Police say Knudsen, 61, was shot when he fired a handgun at police after a standoff that lasted more than three hours. An autopsy Friday showed that he died of a single gunshot wound to the upper abdomen.

His sister Kathleen Knudsen-Kneeland of Windham suspects the pain of his addiction got so bad that he intentionally provoked police.

“He knew he was a bad alcoholic and he knew he was going to die from it and he was scared to death,” she said Friday.

Knudsen-Kneeland said her brother bought a gun about 15 years ago, when his house was broken into and vandalized.

“I knew he had the gun up there ... that was an issue because he was a heavy drinker and he had a tendency to pull the gun out when he was drinking,” she said.

On Thursday morning, Knudsen’s wife of four months, Linda Knudsen, was at home when he pulled out the handgun.

“He told his wife he wanted to quit drinking,” Knudsen-Kneeland said. “She told him, ‘John, I will support you in every way ... we’ll do it together,” but he had to put the gun away or she would call police.

He refused, and when Linda Knudsen called police, she was told to go to the end of the driveway and wait for an officer.

As she did, Knudsen fired a shot.

‘THE BEST HUMAN BEING EVER’

It was a tragic end for a skilled and fun-loving man who endured heartache but found happiness recently in a new relationship.

“Besides the alcoholism, he was a talented, smart, educated man,” Knudsen-Kneeland said. “He built cabinets on the side and he could build an engine from top to bottom. ... I remember him always working on something.”

Another sister, Theresa Kimmey, said that when her brother was 9, he disassembled his bicycle and then put it back together.
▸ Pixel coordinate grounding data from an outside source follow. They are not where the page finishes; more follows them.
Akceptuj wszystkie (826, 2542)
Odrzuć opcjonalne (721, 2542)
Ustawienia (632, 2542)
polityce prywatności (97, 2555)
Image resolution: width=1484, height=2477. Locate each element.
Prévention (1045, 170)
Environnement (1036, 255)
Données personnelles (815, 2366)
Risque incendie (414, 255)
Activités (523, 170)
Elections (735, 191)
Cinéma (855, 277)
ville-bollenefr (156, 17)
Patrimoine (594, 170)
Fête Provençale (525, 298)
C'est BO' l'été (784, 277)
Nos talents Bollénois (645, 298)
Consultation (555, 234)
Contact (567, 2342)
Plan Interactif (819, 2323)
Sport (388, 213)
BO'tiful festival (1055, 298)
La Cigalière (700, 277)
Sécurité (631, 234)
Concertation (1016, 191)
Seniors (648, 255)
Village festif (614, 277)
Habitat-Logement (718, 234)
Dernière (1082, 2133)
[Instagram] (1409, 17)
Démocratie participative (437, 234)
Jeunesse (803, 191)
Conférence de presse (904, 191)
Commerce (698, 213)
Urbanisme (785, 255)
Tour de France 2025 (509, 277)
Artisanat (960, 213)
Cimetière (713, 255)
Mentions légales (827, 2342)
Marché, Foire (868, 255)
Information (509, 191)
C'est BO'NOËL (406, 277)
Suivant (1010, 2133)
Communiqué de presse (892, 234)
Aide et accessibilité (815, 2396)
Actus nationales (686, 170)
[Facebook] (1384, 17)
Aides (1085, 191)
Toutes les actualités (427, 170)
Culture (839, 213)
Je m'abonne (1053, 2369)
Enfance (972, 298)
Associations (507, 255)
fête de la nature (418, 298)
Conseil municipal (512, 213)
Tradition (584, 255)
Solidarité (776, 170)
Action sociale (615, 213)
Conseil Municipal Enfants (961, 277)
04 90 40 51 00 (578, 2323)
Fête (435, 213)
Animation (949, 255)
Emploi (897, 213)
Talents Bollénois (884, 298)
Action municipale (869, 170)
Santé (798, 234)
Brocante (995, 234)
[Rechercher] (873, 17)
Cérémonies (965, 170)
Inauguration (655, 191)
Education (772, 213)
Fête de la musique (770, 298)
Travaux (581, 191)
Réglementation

Later in life, he did the same thing to radios and other electronics. He once sat her on a couch between two speakers and proudly cranked up Santana on the stereo he had made.

And he was meticulous and neat, one of the only mechanics she knew who never had grime under his fingernails. “You wouldn’t even know he worked on vehicles in the garage, it was so clean,” Kimmey said. “Johnny was a jack of all trades, master of many.”

In past years, he raced a Mustang at Beech Ridge Speedway in Scarborough.

He and his sisters traded practical jokes, and he was eager to help friends in a pinch.

“When he was sober, he was the best human being ever,” said another sister, Patricia Bruni of Gray. “He would do anything for you.”

FIRST WIFE’S death hit hard

Knudsen had a job assembling communication towers but injured his neck and was collecting Social Security, his sisters said.

Each summer, he lived out of a camper on Islesboro, serving as caretaker and handyman for an elderly woman who rented out cottages. He let people stay in his house in Hollis so it wouldn’t be vacant. Some people who live nearby thought the property had changed hands several times.

In 2000, his daughter Tonya Knudsen was found dead on a fishing boat moored on the Portland waterfront. Police called her death suspicious but no one was ever charged.

In 2010, his first wife died. They had married when they were just 17 and her death hit him hard. “It was devastating for him,” Knudsen-Kneeland said. “He lost a lot of weight.”